I can’t say I didn’t notice it, but perhaps the trend I see is widespread not just among Malays. I just came back from in-camp not too long ago, and while my days have been busy in there, I sort of noticed something very eye-catching.

I am the MINORITY that does not drive into camp! and most of my unit is aged younger than me!

Among my 10 brothers from secondary school, half of us own cars directly or indirectly. This middle-income luxury group is becoming very easy to own with full installment and zero downpayment car financing.

I would say I do my budgeting quite well, and I have absolutely no idea how they can afford a car and maintain savings for retirement, giving to parents and servicing mortgages. Unless I am bloody underpaid.

Interestingly, Chong did asked me if I will be buying a car soon yesterday night. I told him that I considered it and never think its a good idea. The convenience premium is just too much for a low earning boy like me. That day, I chat with my Auditing Consultant Corrinne and asked why her husband and her don’t own a car.

Their funding is mostly channeled to their 2 children’s education and learning needs. Now that is a different way of spending disposable income! Enriching your children is much more fulfilling then convenience. She would rather squeeze with commuters on a Tibs bus to Yishun and Take the MRT to Woodlands then forgo their children’s education. (The education, not cheap loh! $2000 bucks per month!)

Learn what fulfills you, live a frugal life.


This article was first posted on 29th Dec 2007. It was written on Ridzwan.com but as of Jan 2020, the site is offline.

By Ridzwan

Do this simple experiment when you have the time: stand by the side of a busy road in Singapore. Now count the number of cars that drive past and note down the driver’s race. You will soon observe that most of the time, 2 out of 10 cars will be occupied by a Malay family.

There may never be a proper poll on Malay car “ownership” but one cannot deny that lately there has been a surge in its number. Things like these are simply noticeable.

2 out of 10 is a very alarming statistic even for a straw poll, considering the race’s population makeup and socioeconomic status. Malays make up only about 14% of our population, most of whom are not within the high-income brackets. But “buying” a car seems to be the latest craze among Malays today.

Junior government officers, dispatch riders, clerks, traffic wardens, and even security guards – just some of the typical Malay professions who are now discovering that they can suddenly “afford” the ultimate middle-class symbol.

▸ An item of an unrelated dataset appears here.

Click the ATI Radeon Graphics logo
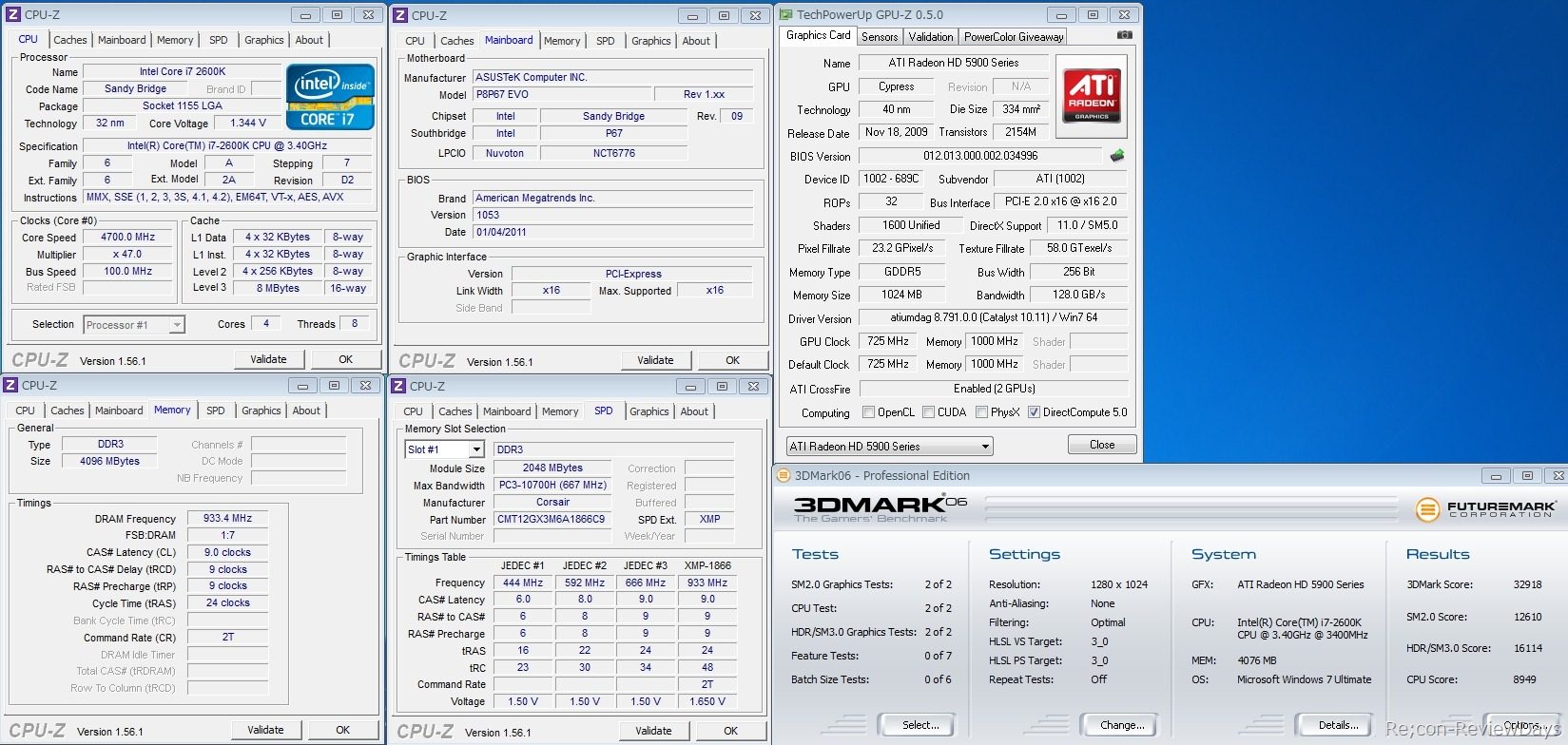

It used to be that Courts Superstore was the only place where Malay men would chalk up huge installment plans on their frivolous purchases. But ever since the enactment of the $0 down payment allowance for cars, the Malay man’s obsession with installments now includes his dream set of wheels.

The Money Habits of Malay

Malays have had dubious money habits since time can remember.

Commerce and economic aspirations were never a regular feature of our culture. Accumulation of excess wealth is generally frowned upon as it’s considered avaricious and evil.

Any excess that one has should be shared with the community.

Malays are, after all, a very communal society.

But the situation changed as time moved on.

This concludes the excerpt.